Exercise instructions:
1: In the autofocus article, why is continuous focus harder to use than single-shot focus?
2: Which names and abbreviations does the autofocus article give for its two AF modes? List them all.
3: Write out the part of the autofocus article that begins at the words "Autofocus has been" and stops after "on (AF point).".

Given passage:
★ ★ ★ ★
Skip to main content

What is autofocus, and how does it work?

Autofocus points
(Image credit: Future)

Autofocus has been a feature on cameras for a long time but it has become more sophisticated and, in many ways, more complex with the advancement of modern digital cameras. 

A lot of more recent camera jargon has been around autofocus technologies, such as 'eye AF' and 'real-time tracking'. The basic principles are comparatively simple, however – choosing when the camera will focus (AF mode) and what it will focus on (AF point).

Single-shot AF vs continuous AF

(Image credit: Future)

How each system works is the stuff of science papers, but what’s really important is how you can harness the technology that underlies autofocus to achieve shots that are sharp where you want them. The first thing is to know which AF-mode to set with the choice effectively being between Single (AF-S/One-Shot) and Continuous (AF-C/AI-SERVO). 

In Single Shot, the autofocus locks and remains locked while you half-depress the shutter release button. This is the mode to use when you are photographing a subject that doesn’t move at all or moves very little. 

Continuous focus tries to constantly focus on the subject, so it is harder to use because it’s easy to jump onto the wrong part of the scene but it is much more effective when you are trying to maintain sharp focus on a subject that is moving. 

Autofocusing at the right point

Our main image shows the autofocus points in a typical DSLR viewfinder. They are clustered around the center of the frame. Mirrorless cameras, or cameras with live view modes, have AF points across a much wider area, sometimes the entire area of the frame. (Image credit: Olympus)
★ ★ ★ ★
Dataset extract:
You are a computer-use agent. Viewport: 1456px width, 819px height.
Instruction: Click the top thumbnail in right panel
★ ★ ★ ★
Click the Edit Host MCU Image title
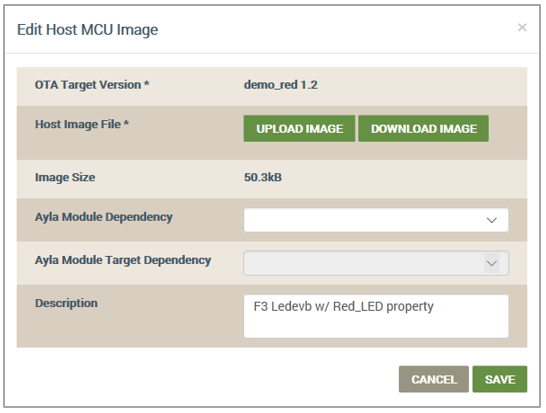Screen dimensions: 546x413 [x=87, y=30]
★ ★ ★ ★
Answers to the exercises:
1: Continuous focus keeps trying to focus on the subject, so it can easily jump onto the wrong part of the scene. Even so, it is much more effective for keeping a moving subject sharp.

2:
- Single
- AF-S
- One-Shot
- Continuous
- AF-C
- AI-SERVO

3:
Autofocus has been a feature on cameras for a long time but it has become more sophisticated and, in many ways, more complex with the advancement of modern digital cameras. 

A lot of more recent camera jargon has been around autofocus technologies, such as 'eye AF' and 'real-time tracking'. The basic principles are comparatively simple, however – choosing when the camera will focus (AF mode) and what it will focus on (AF point).